Three weeks on, it is still hard to find the words. Since I returned home from SAW
it has felt as tho’ a veil was drawn between my days there and my everyday. But I want to try to express just a bit of the peaceful, powerful, beautiful experience I had there.
Travel gave me the gift of opening of my eyes to the beauty beyond my usual small world….on a city-scale in seeing New York from the train…
…and on a domestic scale with my dear friend’s doorstep in Maine.
Squam itself gave me the gift of quiet and reflection in the blue serenity of its waters and the green rocky embraces of its woods….

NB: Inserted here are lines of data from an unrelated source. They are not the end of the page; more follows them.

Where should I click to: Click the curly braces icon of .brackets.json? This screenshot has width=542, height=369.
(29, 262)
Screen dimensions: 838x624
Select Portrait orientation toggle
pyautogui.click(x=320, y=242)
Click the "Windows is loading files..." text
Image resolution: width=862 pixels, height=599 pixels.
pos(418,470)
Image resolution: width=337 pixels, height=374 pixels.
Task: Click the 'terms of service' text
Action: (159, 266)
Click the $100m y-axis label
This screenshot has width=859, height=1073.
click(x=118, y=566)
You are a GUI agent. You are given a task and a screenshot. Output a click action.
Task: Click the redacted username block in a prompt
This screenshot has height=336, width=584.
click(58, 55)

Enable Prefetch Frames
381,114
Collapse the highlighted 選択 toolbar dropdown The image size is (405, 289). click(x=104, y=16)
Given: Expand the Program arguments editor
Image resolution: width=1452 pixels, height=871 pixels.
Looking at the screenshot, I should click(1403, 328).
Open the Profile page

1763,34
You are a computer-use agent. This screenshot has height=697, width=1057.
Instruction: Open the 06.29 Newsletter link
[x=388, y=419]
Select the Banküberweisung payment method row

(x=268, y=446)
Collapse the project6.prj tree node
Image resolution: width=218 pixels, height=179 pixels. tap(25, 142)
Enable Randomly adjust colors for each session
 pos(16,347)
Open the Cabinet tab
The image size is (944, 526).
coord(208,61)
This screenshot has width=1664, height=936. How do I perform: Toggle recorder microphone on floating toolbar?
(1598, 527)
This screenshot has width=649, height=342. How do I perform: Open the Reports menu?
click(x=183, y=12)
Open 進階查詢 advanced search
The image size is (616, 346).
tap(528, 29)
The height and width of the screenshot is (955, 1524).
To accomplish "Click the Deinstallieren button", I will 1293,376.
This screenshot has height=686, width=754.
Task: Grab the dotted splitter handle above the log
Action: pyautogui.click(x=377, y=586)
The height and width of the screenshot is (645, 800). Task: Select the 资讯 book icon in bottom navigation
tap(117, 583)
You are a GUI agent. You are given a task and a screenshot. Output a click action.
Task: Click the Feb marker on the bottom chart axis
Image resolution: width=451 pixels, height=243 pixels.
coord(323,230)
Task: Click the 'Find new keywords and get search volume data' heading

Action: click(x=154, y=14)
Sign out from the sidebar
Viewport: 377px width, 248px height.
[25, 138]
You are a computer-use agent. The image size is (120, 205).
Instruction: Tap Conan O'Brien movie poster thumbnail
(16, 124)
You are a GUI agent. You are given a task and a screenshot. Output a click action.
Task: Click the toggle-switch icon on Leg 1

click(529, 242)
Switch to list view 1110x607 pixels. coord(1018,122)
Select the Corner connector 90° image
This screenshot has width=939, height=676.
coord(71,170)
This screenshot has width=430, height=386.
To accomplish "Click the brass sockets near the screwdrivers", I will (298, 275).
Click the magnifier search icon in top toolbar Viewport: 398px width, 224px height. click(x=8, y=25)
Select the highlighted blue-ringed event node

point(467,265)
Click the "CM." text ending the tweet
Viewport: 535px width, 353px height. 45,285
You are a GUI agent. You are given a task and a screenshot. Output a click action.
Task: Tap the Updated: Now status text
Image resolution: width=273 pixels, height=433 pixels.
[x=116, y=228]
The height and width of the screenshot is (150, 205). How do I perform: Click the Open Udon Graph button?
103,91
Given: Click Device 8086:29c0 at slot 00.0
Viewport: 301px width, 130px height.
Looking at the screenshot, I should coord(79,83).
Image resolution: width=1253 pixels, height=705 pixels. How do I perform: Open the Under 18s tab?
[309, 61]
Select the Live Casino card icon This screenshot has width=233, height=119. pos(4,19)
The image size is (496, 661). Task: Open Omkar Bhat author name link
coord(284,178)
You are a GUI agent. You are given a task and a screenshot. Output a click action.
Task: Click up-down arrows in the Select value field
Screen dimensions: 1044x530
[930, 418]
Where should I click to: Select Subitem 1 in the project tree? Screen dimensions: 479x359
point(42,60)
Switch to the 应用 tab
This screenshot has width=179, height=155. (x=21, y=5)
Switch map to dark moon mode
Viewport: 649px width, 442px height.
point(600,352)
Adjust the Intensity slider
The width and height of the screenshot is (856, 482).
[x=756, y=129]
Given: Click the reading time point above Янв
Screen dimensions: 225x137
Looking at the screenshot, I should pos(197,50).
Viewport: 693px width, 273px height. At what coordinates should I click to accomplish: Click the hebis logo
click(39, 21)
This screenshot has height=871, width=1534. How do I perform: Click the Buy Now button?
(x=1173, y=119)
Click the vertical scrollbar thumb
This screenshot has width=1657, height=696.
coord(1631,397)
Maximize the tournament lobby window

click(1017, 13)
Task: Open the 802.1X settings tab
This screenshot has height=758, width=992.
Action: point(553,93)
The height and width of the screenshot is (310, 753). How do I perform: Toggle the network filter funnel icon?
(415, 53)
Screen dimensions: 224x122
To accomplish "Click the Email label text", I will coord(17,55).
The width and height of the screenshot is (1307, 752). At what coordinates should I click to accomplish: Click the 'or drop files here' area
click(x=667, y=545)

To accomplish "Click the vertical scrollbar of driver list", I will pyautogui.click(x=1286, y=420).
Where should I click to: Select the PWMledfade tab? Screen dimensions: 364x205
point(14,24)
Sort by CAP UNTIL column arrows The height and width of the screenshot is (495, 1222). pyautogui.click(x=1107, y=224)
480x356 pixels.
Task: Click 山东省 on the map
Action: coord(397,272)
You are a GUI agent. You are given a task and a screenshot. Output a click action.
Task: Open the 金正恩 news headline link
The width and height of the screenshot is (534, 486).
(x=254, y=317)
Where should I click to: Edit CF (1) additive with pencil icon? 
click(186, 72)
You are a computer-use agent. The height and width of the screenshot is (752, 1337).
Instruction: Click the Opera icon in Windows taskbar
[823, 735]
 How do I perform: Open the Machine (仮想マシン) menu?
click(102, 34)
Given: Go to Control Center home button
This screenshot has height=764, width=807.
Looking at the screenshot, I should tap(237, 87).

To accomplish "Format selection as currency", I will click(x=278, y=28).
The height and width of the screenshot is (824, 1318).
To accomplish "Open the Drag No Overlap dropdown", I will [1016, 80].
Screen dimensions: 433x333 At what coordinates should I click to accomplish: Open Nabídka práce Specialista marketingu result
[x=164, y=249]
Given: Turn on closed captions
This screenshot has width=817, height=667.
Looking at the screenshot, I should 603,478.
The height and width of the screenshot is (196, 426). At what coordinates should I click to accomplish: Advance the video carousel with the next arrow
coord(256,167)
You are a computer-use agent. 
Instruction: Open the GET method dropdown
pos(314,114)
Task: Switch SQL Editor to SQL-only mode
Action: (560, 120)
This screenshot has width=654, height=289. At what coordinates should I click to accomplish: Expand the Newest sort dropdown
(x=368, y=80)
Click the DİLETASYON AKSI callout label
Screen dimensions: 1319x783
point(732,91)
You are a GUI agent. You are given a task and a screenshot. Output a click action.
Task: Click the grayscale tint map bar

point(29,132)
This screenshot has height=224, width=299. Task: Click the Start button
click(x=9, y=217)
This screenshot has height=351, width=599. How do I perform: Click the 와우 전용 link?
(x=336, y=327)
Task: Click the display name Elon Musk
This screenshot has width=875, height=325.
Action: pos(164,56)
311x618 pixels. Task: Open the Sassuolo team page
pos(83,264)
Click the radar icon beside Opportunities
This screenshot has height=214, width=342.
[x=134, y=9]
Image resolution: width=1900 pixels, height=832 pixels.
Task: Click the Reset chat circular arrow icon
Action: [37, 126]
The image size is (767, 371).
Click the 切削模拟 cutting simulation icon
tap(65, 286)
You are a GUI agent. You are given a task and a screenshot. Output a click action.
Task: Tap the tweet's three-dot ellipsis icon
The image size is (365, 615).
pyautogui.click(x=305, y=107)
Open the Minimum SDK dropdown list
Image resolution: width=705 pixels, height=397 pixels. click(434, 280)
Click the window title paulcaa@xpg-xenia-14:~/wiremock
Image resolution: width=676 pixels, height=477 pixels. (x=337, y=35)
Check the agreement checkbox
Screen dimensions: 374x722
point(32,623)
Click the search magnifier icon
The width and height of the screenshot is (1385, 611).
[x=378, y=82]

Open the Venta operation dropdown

…and the gift of warmth and conversation and connection I found in the women there who so quickly became a sisterhood to me.
The workshops gave me the gift of delight in my painty fingers…
…and the beginnings of working through my doubts and hesitancy about making art.
The lively and lovely programs in the evenings gave me the gift of encouragement and community and laughter. One endearing speaker was Kelly Rae, and her book is patiently waiting for me to find a space in my home and space in my days to play and learn and spread my wings.
After the retreat, I was given another beautiful gift when my sweet friend Kim took me to Maine and the coast near Two Lights. I spent a precious hour by myself in a little cove, gathering shells, gazing into tidal pools, dashing out of the reach of the wild waves and felt as I haven’t felt since my time in England and Wales more than twenty years ago. Completely filled up-body and soul.
I never did finish Gift from the Sea, by Anne Morrow Lindbergh….but when I returned home from the sea and Squam, I realized that I had gleaned enough from it-for now. By taking the brave step into the unknown and finding acceptance and joy and sustenance there, I returned home spilling over with love….and tho’ I haven’t been able to “hold” all that I felt there, in my hands here…its gifts are mine.
It is hard to read, but this necklace says “begin” and has a lovely copper feather on top of a brass oval. Another oval necklace! For me who only bought my first necklace in May, it was a happy coincidence to find it. And I love to wear it now to remind myself that I do, indeed, have wings whenever I choose to use them.
Victor Hugo
P.S. And thank you to the wondrous Elizabeth for making this “Brigadoon” that I hope to return to each September when it appears out of the mist!